Men participated in four of these virtual dates, during which the participants received between 2 and 20 rejections. Scientists found that men became more likely to select hostile responses to the virtual women who rejected them, even if they had not been drinking.
Viagra May Be Linked to Skin Cancer
Source: Eugene Shkolyar, Shufeng L, Jean Tang, Michael L. Eisenberg
Findings: Phosphodiesterase Type 5 inhibitors (PDE5is) such as Viagra are typically used to treat erectile dysfunction. Researchers looked into reports of melanoma that coincided with PDE5is prescriptions. The investigation highlighted 610,881 patients who were prescribed an erectile aid, of whom 636 developed melanomas. Scientist found a correlation between PDE5i use and melanoma.

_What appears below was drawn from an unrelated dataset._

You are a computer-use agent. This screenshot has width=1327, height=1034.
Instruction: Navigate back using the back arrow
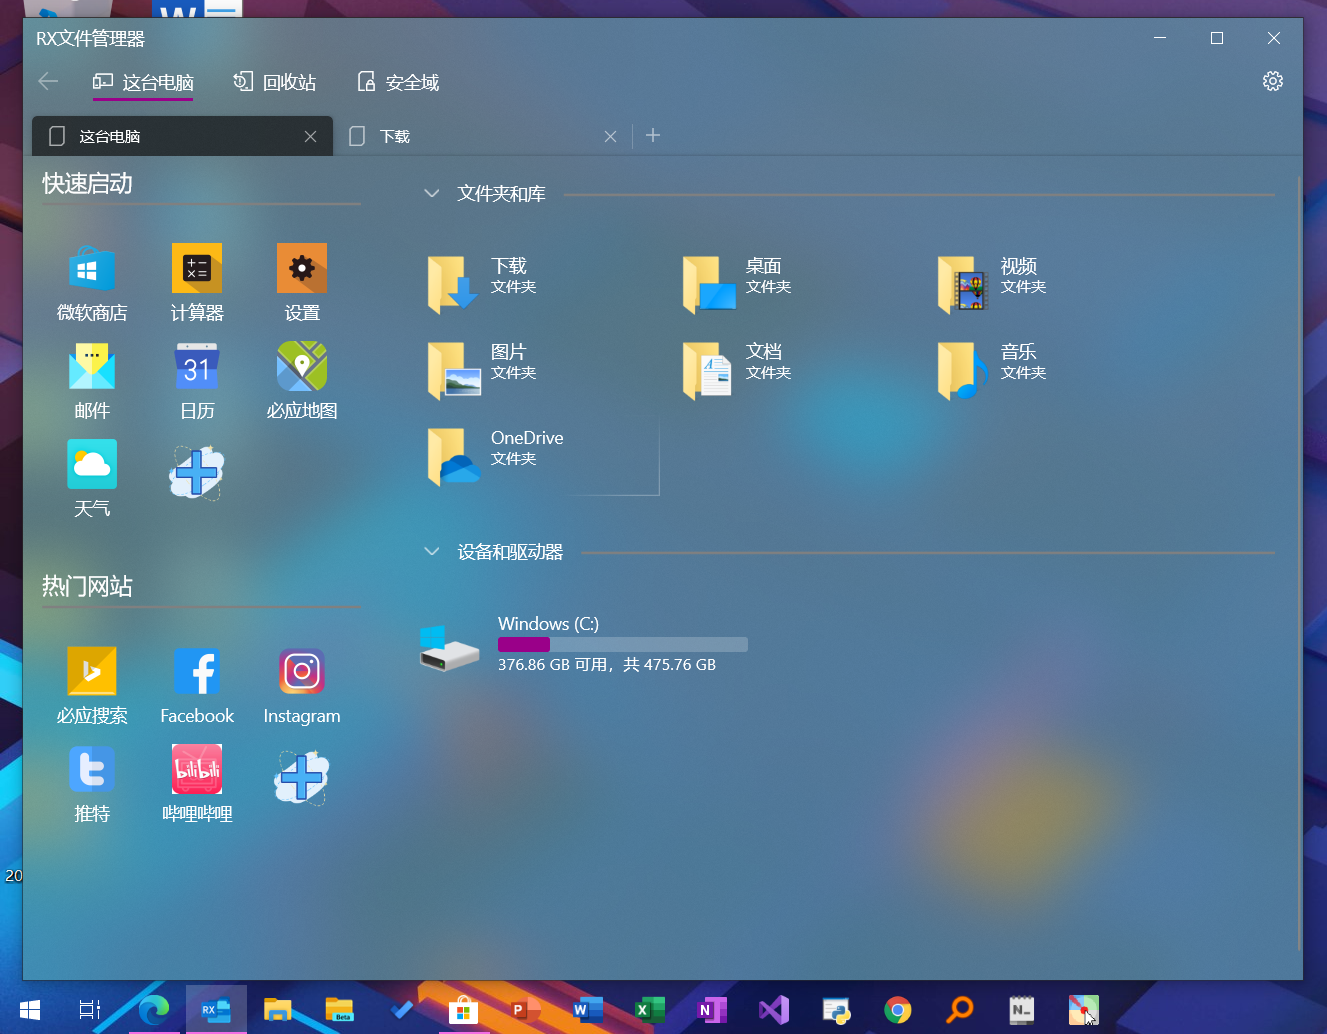48,81

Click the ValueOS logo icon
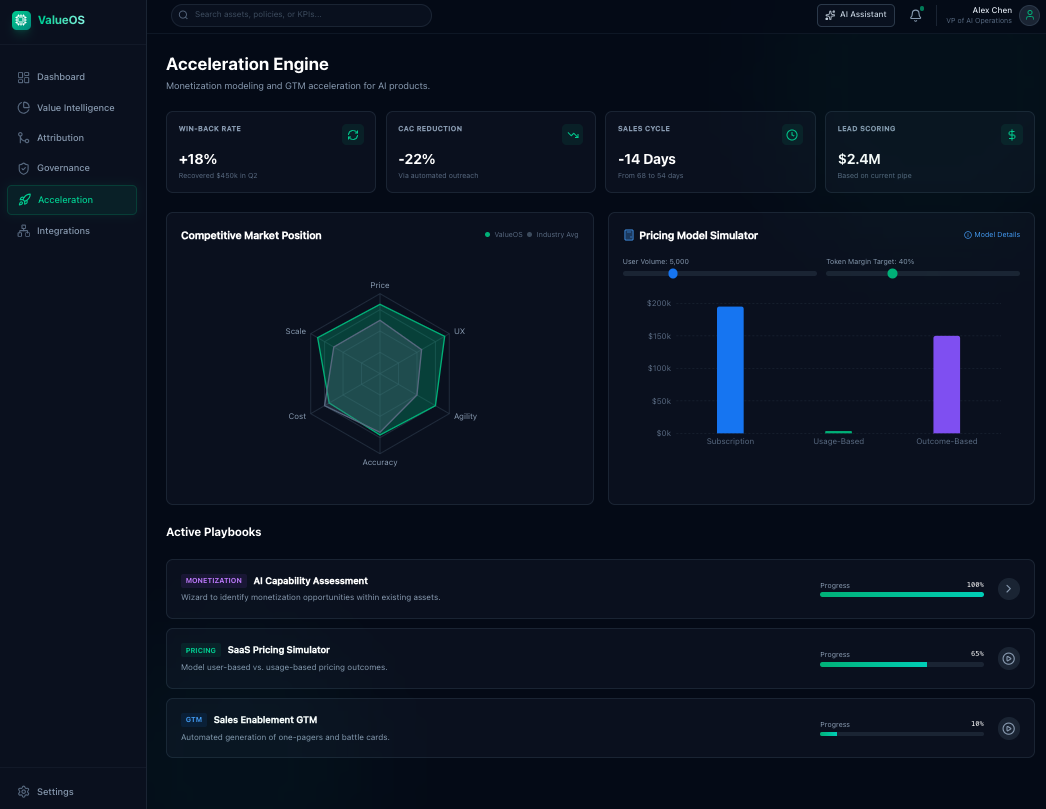pos(21,20)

An association was also found between these drugs and basal cell carcinoma and squamous cell carcinoma. However, they did not find this association to be “clinically relevant.”
Cheaters Less Likely To Use Condoms for Anal Sex
Source: Levine EC, Herbenick D, Martinez O, Fu TC, Dodge B
Findings: A study that compared sexual orientation, race and relationship models (monogamous versus nonmonogamous) found that bisexuals and non-Hispanic blacks were more likely to engage in nonconsensual nonmonogamy ie having multiple sexual relationships without permission of sexual partners (8% of people in relationships engaged in NCNM). The study also found that gay and lesbian participants (32% and 5%, respectively) were less likely to be in monogamous relationships than straight participants (8%). Straight men and women engaged in nonconsensual nonmonogamy at similar rates.

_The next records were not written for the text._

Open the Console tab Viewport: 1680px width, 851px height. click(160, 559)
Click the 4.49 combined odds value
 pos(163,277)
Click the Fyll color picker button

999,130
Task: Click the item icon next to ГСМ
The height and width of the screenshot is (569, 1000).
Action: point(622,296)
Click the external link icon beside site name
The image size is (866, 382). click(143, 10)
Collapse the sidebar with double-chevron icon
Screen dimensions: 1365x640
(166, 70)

Respondents in open relationships were the most likely to use condoms for sexual activities and to get tested for STIs. More people used condoms during anal sex than vaginal sex among all three groups. However, people engaging in nonconsensual nonmonogamy were the least likely to use condoms for anal sex than any other group.

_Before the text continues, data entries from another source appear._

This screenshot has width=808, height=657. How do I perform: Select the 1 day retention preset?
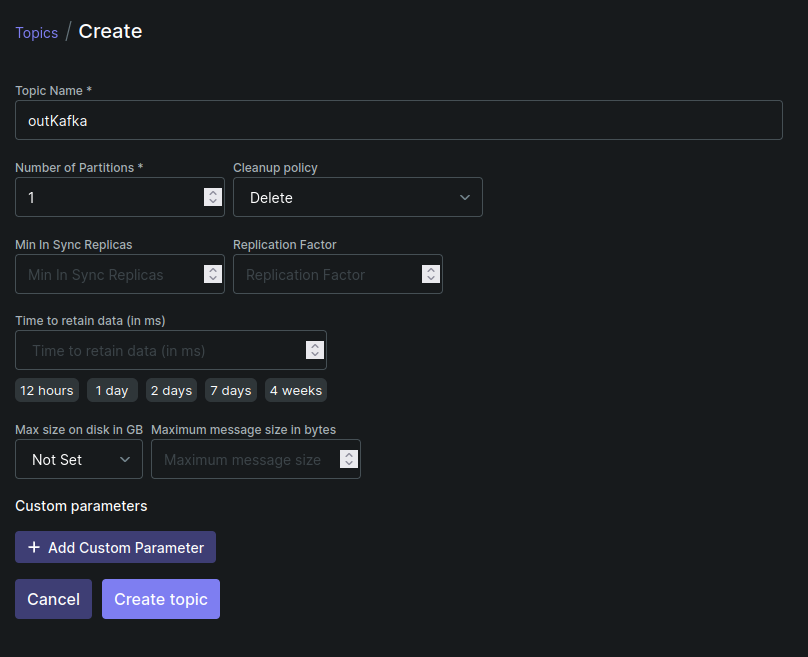pyautogui.click(x=112, y=390)
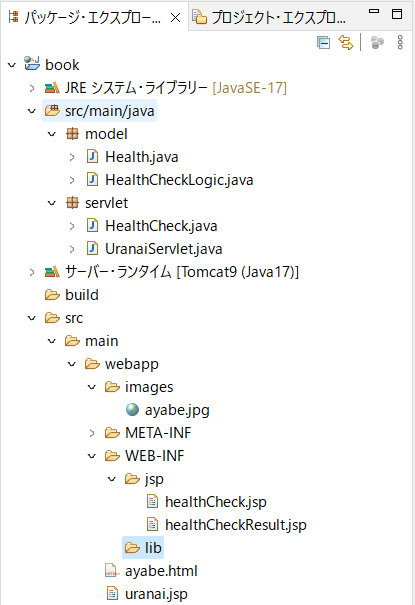Screen dimensions: 415x605
Task: Expand JRE システム・ライブラリー node
Action: (x=32, y=88)
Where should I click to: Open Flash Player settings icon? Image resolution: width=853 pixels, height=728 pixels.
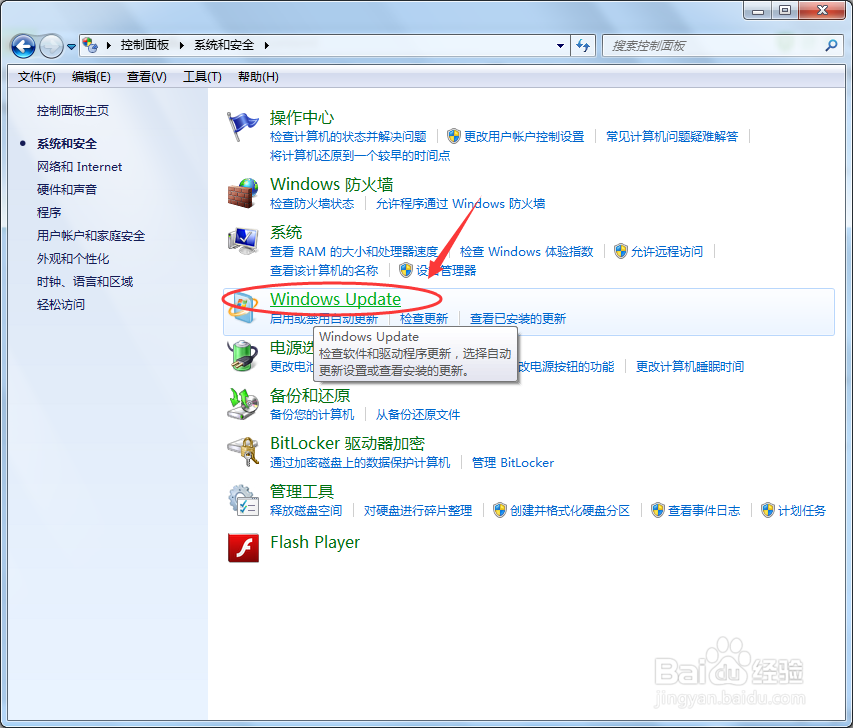(241, 549)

Medical Students Fail at Sexual Health Knowledge
1/3 of Medical Students Consider Porn to Be Sex Ed
Source: Warner C, Carlson S, Crichlow R, Ross MW
Findings: 1,014 medical students responded to a 32-question survey administered by the University of Minnesota Program in Human Sexuality to determine their knowledge about sexual health. Students answered an average of 66% of the questions correctly, which equates to a failing grade. Furthermore, students failed in 4 out of 6 question categories. Of the six categories, students performed the best on questions about sexuality over the lifespan and the worst for questions about safety and prevention.
Of the participants, only 20% reported having ever learned about sexuality in medical school. 7% of medical students reported never learning about sexuality in medical school. Each year of medical school did correspond to an increase in test scores (3.22 ± 0.37% per year). Allopathic medical students were likely to have significantly higher scores than osteopathic students. Students had better scores if they had taken classes dedicates specifically to sexuality rather than as part of other classes.
The study also inquired about forms of sex education prior to medical school. 1/3 of respondents considered porn viewing to be a form of sex ed.
Despite an average failing grade, 41% of participants rated their sex education in medical school as “excellent.” Only 24.55% of participants found their medical school sex education to be poor or inadequate.